Former Secretary of Agriculture Mike Johanns has said the US would vigorously defend its positions, and the US Trade Representative said the Canadian complaint with regard to 2006 was unfair because corn prices were high because of market conditions. The head of Canadian trade says the complaint will not be pushed until the WTO resolves is agricultural trade negotiations, and would drop the complaint against corn.

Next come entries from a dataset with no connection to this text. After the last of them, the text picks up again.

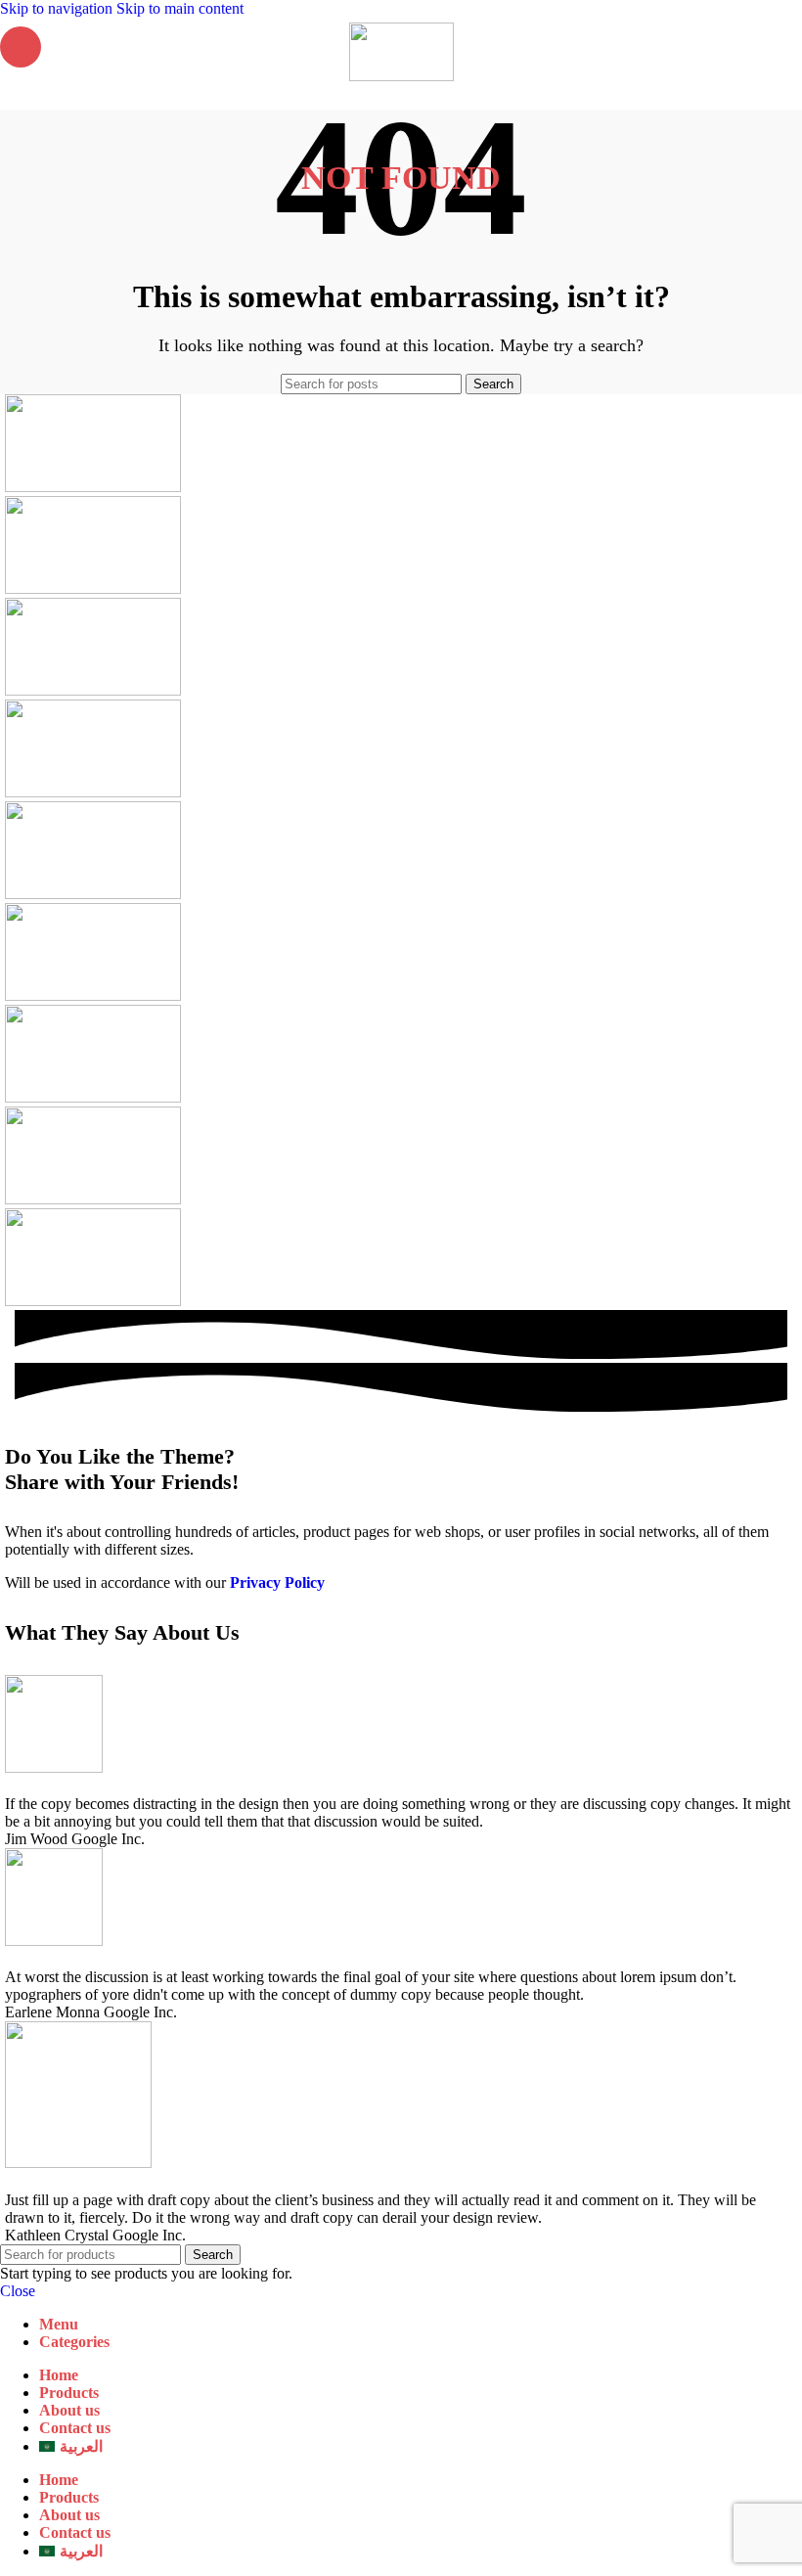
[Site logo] (401, 76)
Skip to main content (180, 8)
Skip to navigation (58, 8)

The consensus is that the Canadian complaint about US farm programs will be first of many, unless something is changed in the 2007 Farm Bill, which puts pressure on Congress to create farm programs that do not include bushel-based subsidies that promoted increased production. The House version of the Farm Bill brings the export credit program into compliance with the WTO, but does not address total spending.

The Brazilian Complaint.
Brazil previously dismantled the Step 2 Cotton program, and shortly after the Canadian complaint was filed, lodged another complaint, similar to the two Canadian complaints that remain. And Brazil was joined by Canada, Guatemala, Cost Rica, the European Union, Mexico, Australia, Argentina, Thailand, India, and Nicaragua. Brazil’s complaint is based on its precedent-setting cotton complaint, but seeks a resolution in the dispute settlement process since the WTO negotiations on new trading rules are stalled. Brazil is also interested in influencing the 2007 Farm Bill to reduce the overall level of support to US farmers.

Brazil’s initial complaint is that total US farm support of more than $19 billion annually exceeds WTO limits, and the US contention that Direct Payments do not distort market prices are incorrect. Brazil also contends other programs that distort market prices are the non-insured crop disaster assistance program, the crop insurance program, emergency feed program, livestock indemnity program, and crop market loss assistance payments. Additionally, Brazil has complained that US farmers also illegally (under WTO rules) benefit from farm loan programs, fuel tax exemption programs, IRS Schedule F deductions, farm marketing and purchasing cooperatives, and Interior Department irrigation programs. Ethanol subsidies are expected to be added to the list. Brazil’s second complaint focuses on the export credit guarantee program.

As in the case with the Canadian complaints, the House version of the Farm Bill addressed the export credit program, but does not address the balance of the complaints, particularly the broad-based programs itemized by Brazil. Since the WTO is not expected to resolve its new trade rules prior to the authorization of the 2007 Farm Bill, the Brazilian complaint may have an impact on farm programs after they are implemented beginning with the 2008 crop year.

Summary:
Although Congress is writing new farm legislation, Canada, Brazil, and many other nations have lodged complaints about past US farm programs as distorting trade and providing too much financial support to US farmers. While some of the complaints will be addressed in the 2007 Farm Bill, not all of them will be resolved to the satisfaction of the WTO and US farm policy may be changing in coming years.